Speaking of little kids that rock my freaking world.... i have one of the best friends in America, her name is Jamie Smith... below.... Rylee is the adorable little one above!!!
ok where was i.... oh ya Jamie... i have to tell you that jamie is probably one of my oldest and dearest friends... i met her in seventh grade when my elementary and hers joined together at NLJH!!!! She was most def the most popular girl in school, and she befriended me with no questions asked!!! she took me under her wing, and she didn't know then, but i did, that she was my saving grace.... Jamie has been there through jeeping in MOAB, we were both the first ones to turn 16 so we drove everyone EVERYWHERE. and we loved it... we had stomps in the target parking lot.... we TP'ed the crap out of everyone and he house was the place to be!! (thank you Laurie)

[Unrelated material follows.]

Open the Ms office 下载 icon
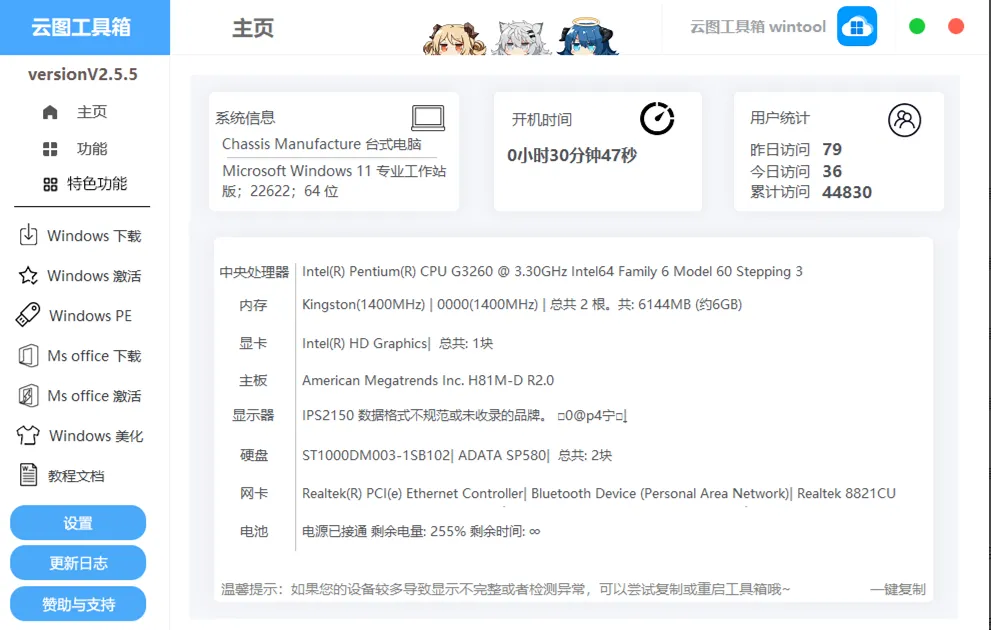 (29, 356)
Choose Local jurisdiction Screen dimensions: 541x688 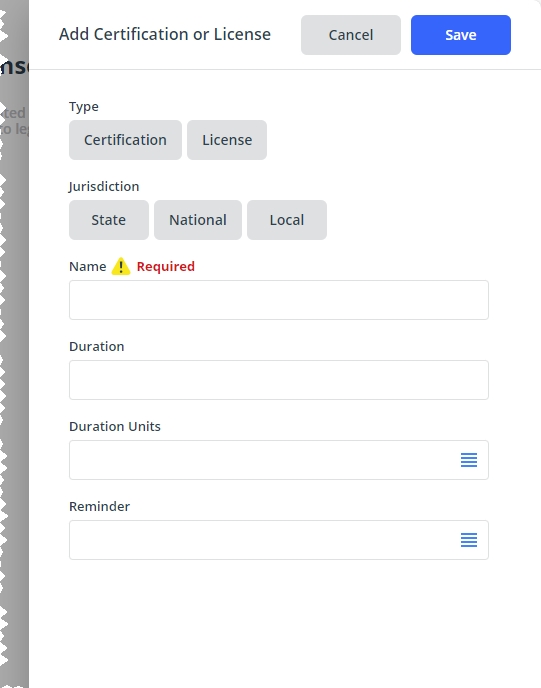(x=287, y=220)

well it was time to graduate and she went down to SUU and i to USU while she was away she met this freaking amazing man named Steve! They got married and i loved him instantly... they then had a baby a few years later and named her Rylee Jo Smith.... this little girl is the best!!! she has the freaking best personality and Steve is going to have to beat the boys off with a stick!!!! (as you can see)
Well with growing up, comes grown up problems.... what i wouldn't give to have a good old dance in the target parking lot.... well in 06 i got divorced... and it was the lowest part in my life, but Jamie was there and so was Steve, they didn't judge me, they didn't look down on me and thought that i failed.... they just opened their big open arms and hugged me as tight as they could... and at a time when i couldn't feel more empty and alone... Jamie was there with her smile and her incredible optimism, Steve was there with his huge engulfing hugs and then there was Rylee... she was the best therapy there was.... When going through something like that, you feel, alone, ashamed, embarrassed, a failure, and that no one needs you in the world... and there was Rylee... she let me hold her, and she clung to me and slept on my chest... she needed me... and i needed her.... i needed her mom and i needed her dad and the Smith family will never know how much they mean to me!

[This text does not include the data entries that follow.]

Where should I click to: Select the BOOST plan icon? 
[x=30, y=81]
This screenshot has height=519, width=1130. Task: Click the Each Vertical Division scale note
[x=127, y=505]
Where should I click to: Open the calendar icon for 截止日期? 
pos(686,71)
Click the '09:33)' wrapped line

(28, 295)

they were and still are a HUGE light in the darkness and i know that in them i have not only great friends... but i have family!!!

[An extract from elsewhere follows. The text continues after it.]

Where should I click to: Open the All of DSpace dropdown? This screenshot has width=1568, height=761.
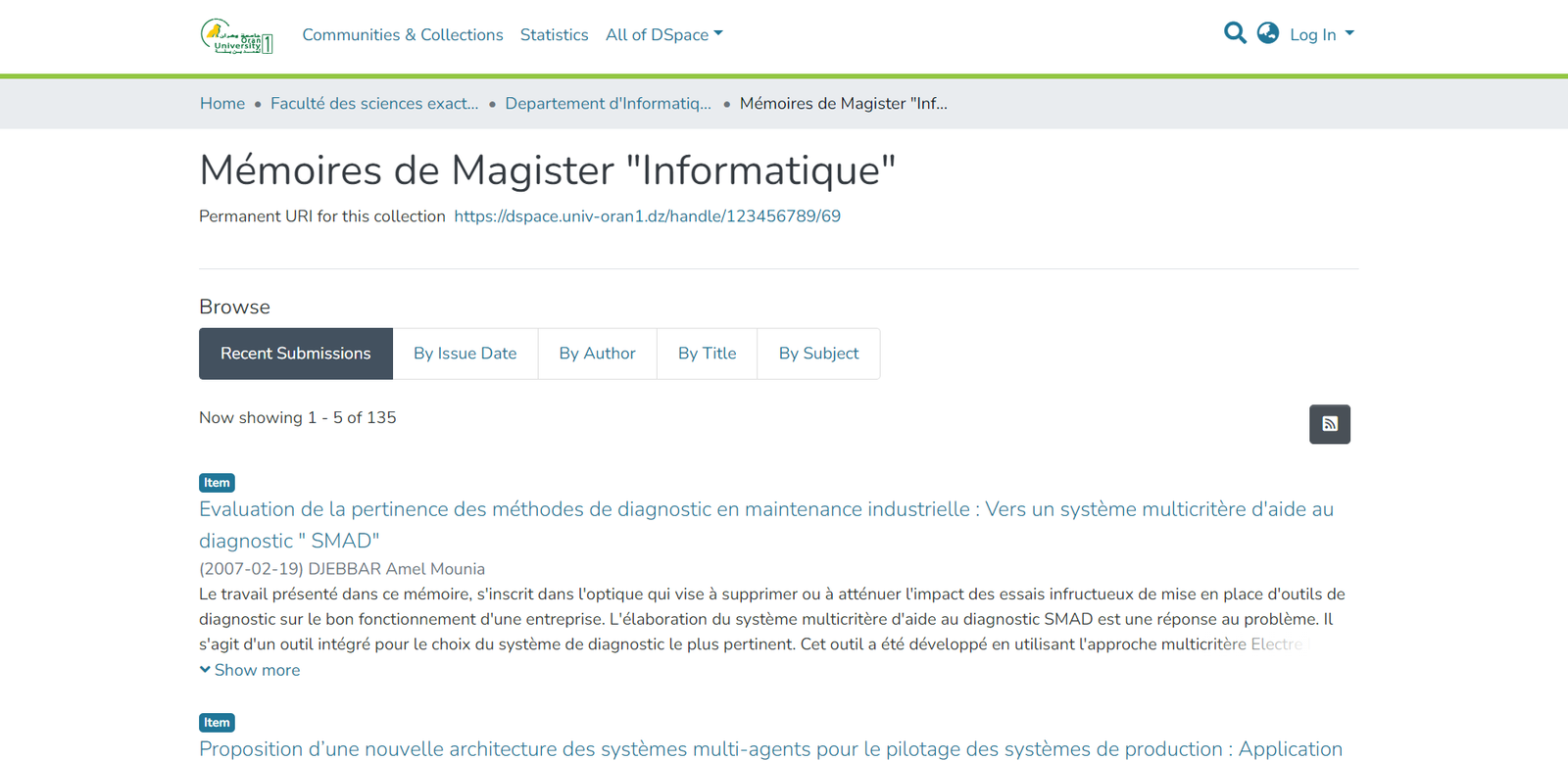(663, 34)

Thank you Jamie for being my friend and my sister for so long.... Steve, thank you for always being there for me to talk to, to joke with and for your hugs when i needed one most!
And Dear little Rylee, thank you for giving me hope... and faith that i didn't fail.. somethings are just not meant to be. and restoring in me my self-worth... You are so tiny and so small... but you do amazing things.....!!! i love you all!!!